OTTAWA—The Bank of Canada broke its tone of pessimism on May 29, saying that the economy is improving as expected but that trade tensions between the United States and China and with China directly are the primary concerns for the outlook.
The economy has not really strengthened, but it has not deteriorated further as it had when the BoC released its April 24 statement and quarterly projections. As widely expected, Canada’s central bank left its overnight rate target at 1.75 percent.
“The recent escalation of trade conflicts is heightening uncertainty about economic prospects,” said the bank in a short press release.
The biggest development since the bank’s prior interest rate decision is the renewal in early May of the United States taking China to task for unfair trade practices by raising tariffs to 25 percent from 10 percent on US$200 billion worth of Chinese imports. China refuses to back down and its latest retaliation threatens exports of rare earth minerals used in electronics.
The Bank of Canada’s position on the U.S.–China trade war has been that it is a two-sided risk. Its escalation is hurting the global economy, but if it gets resolved, that would represent a risk to the upside. The United States getting a trade deal done in which China stops taking advantage of other countries through stealing intellectual property (IP) and forcing technology transfers in joint ventures would be a part of the expected boost for the global economy.
But for now, these trade tensions have indirect effects on the Canadian economy through channels like commodity prices and business confidence.
University of Waterloo economics professor Jean-Paul Lam says these downside risks are heightened now and Canada is likely to get caught in the crossfire.
“If we’re going to see a more sustained and bigger slowdown in the U.S. economy … that’s the most direct impact for us going forward,” he said in an interview.
But short-term pain could pay off in the long run for both the U.S. and Canadian economies.
“If we get a lot of things in order with China, stopping China from playing easy on IP and other things, definitely,” Lam said.
Bloomberg economists estimate Canada’s output exposed to China’s exports to the U.S. at 0.09 percent and U.S. exports to China at 0.21 percent of GDP. The vulnerable Canadian energy sector’s products are more exposed to U.S. exports to China than any other Canadian industry.
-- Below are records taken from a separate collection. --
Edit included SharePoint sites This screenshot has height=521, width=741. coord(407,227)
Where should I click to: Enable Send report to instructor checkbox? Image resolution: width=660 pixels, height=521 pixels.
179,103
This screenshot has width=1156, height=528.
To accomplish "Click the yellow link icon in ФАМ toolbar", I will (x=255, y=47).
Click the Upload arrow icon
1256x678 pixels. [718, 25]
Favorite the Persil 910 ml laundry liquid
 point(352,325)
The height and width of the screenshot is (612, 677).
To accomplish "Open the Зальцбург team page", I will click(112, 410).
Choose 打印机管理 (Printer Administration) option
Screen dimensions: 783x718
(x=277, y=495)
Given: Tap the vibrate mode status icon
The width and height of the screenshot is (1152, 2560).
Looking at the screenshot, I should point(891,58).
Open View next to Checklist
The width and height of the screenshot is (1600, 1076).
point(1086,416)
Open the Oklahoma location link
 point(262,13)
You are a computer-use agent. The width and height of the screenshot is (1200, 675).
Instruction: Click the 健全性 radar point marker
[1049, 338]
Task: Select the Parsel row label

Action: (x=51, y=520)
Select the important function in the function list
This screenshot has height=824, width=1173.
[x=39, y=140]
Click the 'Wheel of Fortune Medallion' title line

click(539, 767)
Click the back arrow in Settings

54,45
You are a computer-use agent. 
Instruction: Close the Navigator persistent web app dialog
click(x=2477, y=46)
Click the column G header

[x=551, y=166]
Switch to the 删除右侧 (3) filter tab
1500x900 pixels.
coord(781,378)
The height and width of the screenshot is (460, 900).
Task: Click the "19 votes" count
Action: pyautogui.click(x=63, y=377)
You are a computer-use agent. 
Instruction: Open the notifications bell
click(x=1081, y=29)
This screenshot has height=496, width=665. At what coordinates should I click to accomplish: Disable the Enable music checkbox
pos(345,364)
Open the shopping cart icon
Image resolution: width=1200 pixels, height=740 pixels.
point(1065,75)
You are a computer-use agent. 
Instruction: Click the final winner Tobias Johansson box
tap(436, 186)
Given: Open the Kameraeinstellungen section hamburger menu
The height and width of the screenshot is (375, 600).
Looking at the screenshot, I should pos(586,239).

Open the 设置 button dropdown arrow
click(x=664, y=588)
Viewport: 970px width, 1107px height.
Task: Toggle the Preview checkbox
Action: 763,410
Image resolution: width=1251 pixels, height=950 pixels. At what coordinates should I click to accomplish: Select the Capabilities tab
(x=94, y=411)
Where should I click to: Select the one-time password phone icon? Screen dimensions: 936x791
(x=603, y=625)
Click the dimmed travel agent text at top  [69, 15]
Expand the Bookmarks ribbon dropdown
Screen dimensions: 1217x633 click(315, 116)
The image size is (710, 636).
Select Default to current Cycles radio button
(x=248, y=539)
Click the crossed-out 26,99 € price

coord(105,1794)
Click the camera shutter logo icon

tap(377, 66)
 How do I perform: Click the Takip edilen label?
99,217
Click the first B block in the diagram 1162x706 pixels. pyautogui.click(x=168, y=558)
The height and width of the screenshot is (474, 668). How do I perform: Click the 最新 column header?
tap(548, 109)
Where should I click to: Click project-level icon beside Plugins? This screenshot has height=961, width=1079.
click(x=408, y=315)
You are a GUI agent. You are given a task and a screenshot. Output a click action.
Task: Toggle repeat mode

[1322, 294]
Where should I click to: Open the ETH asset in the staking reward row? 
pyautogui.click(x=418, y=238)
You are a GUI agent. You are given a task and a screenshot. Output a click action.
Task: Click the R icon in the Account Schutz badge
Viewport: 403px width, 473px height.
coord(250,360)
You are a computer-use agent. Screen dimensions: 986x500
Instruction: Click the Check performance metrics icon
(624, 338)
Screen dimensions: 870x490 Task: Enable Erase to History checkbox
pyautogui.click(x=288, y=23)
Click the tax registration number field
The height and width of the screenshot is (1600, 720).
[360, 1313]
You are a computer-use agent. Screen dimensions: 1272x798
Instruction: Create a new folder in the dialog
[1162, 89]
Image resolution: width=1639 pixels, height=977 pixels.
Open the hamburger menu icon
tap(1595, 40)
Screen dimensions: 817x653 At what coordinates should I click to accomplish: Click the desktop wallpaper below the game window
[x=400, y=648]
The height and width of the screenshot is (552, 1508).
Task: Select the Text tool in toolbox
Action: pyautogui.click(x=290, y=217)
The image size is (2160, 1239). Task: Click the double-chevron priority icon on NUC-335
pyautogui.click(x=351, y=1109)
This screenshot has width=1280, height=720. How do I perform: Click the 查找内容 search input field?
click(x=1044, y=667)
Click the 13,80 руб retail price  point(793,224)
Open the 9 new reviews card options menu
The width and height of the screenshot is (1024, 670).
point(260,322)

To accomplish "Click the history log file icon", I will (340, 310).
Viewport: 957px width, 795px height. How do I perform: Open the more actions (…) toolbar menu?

Oxford Economics estimates that the impact on the Canadian GDP from the U.S.–China trade war appears to be little more than a rounding error—0.1 percent in 2019 and 2020.
Gregory Daco, chief U.S. economist at Oxford Economics, says that the confidence effects could be much larger should tariffs be imposed on all imports. In this case, the hit to U.S., Chinese, and Canadian GDP would be significantly higher.
But in addition, the Bank of Canada specifically singled out China’s recent actions against Canadian exports—the highest profile of which is canola.
“Trade restrictions introduced by China are having direct effects on Canadian exports,” said the bank.
But Lam says the indirect effects coming through the United States are more material than the direct ones, as the Canadian economy is more dependent on the United States than it is on China.
“The danger is really trade uncertainty going to impact investment decisions and financial markets in the United States,” Lam said. “That effect is going to be much more important for Canada than China continuing to impose tariffs on Canadian goods.”
Exports are off to a slow start in 2019, but the BoC says the removal of steel and aluminum tariffs and the improving prospects for ratification of the Canada-United States-Mexico Agreement “will have positive implications for Canadian exports and investment.”
Financial markets in Canada aren’t pricing in as dire an outlook as are the financial markets in the United States. Canadian bond yields and equities have not fallen as much as their U.S. counterparts, and the Canadian dollar is roughly unchanged since the last BoC meeting in which a neutral stance toward interest rate changes was adopted and the currency shifted lower.
The BoC remains focused on household spending, oil markets, and global trade—of which the first two support the hypothesis that the second quarter of 2019 is seeing a pickup in economic activity after the slowdown of late 2018 and early 2019.
There is no sign of inflation picking up and the bank remained neutral regarding the next move in interest rates.
The strongest component of the Canadian economy continues to be the labour market, which has added 222,000 jobs through the first four months of 2019 and is growing much faster than GDP. The bank suggested that businesses thus see the weakness in the last six months as temporary.
TD Securities said in a note that first-quarter GDP is tracking at 0.4 percent, which is in line with the bank’s 0.3 percent forecast from April.
“The [Bank of Canada’s] tone was extremely optimistic about the economy,” Lam said.